Sohn Josef (links) machte es Vater Sepp nach / AFP Photo

Vincent Kriechmayr blieb nach Zwischenbestzeit im Super-G nur Platz vier – erstmals kein ÖSV-Läufer auf dem Stockerl! / GEPA

Vincent Kriechmayr blieb nach Zwischenbestzeit im Super-G nur Platz vier – erstmals kein ÖSV-Läufer auf dem Stockerl! / GEPA

Wie einst der Vater, so nun der Sohn – die Ferstls

So hatten sich die Skifans den Abschied aus Kitzbühel nicht vorgestellt, doch für Österreichs Herren endete das Hahnenkamm-Wochenende 2019 ohne weiteren Podestplatz.

 

Vincent Kriechmayr blieb in einem spannenden Super-G „nur“ Rang vier.

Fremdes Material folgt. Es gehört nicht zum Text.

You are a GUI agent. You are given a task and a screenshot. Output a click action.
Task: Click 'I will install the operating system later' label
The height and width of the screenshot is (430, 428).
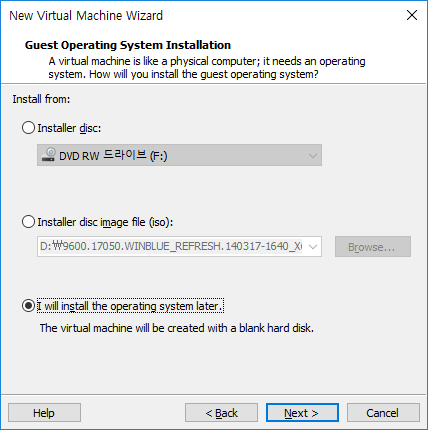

Der Oberösterreicher musste sich dem Deutschen Sieger Josef Ferstl um 0,15 Sekunden geschlagen geben. Ein Fehler am Hausberg kostete den Sieg, bei der Zwischenzeit hatte Kriechmayr noch 0,38 Sekunden Vorsprung.

 

Ferstl setzte sich mit der im Super-G unbeliebten Nummer eins vor dem Franzosen Johann Clarey (+0,08) und Abfahrtssieger Dominik Paris (+0,10) durch. Damit endete eine stolze Serie für den ÖSV – erstmals in der Geschichte des Super-G in Kitzbühel stand kein Österreicher am Podest.

 

Für Ferstl war es der zweite Sieg im Weltcup. Seine Premiere feierte er 2017 in Gröden – ebenfalls im Super-G. Damals gewann der 31-Jährige mit Startnummer zwei.

 

„Die niedrigen Nummern scheinen mir zu liegen – zumindest im Super-G“, schmunzelte der Mann, dessen Vater Sepp 1978 und 1979 jeweils die Abfahrt gewonnen hatte und diesmal dem Sohn im Ziel die Daumen drückte.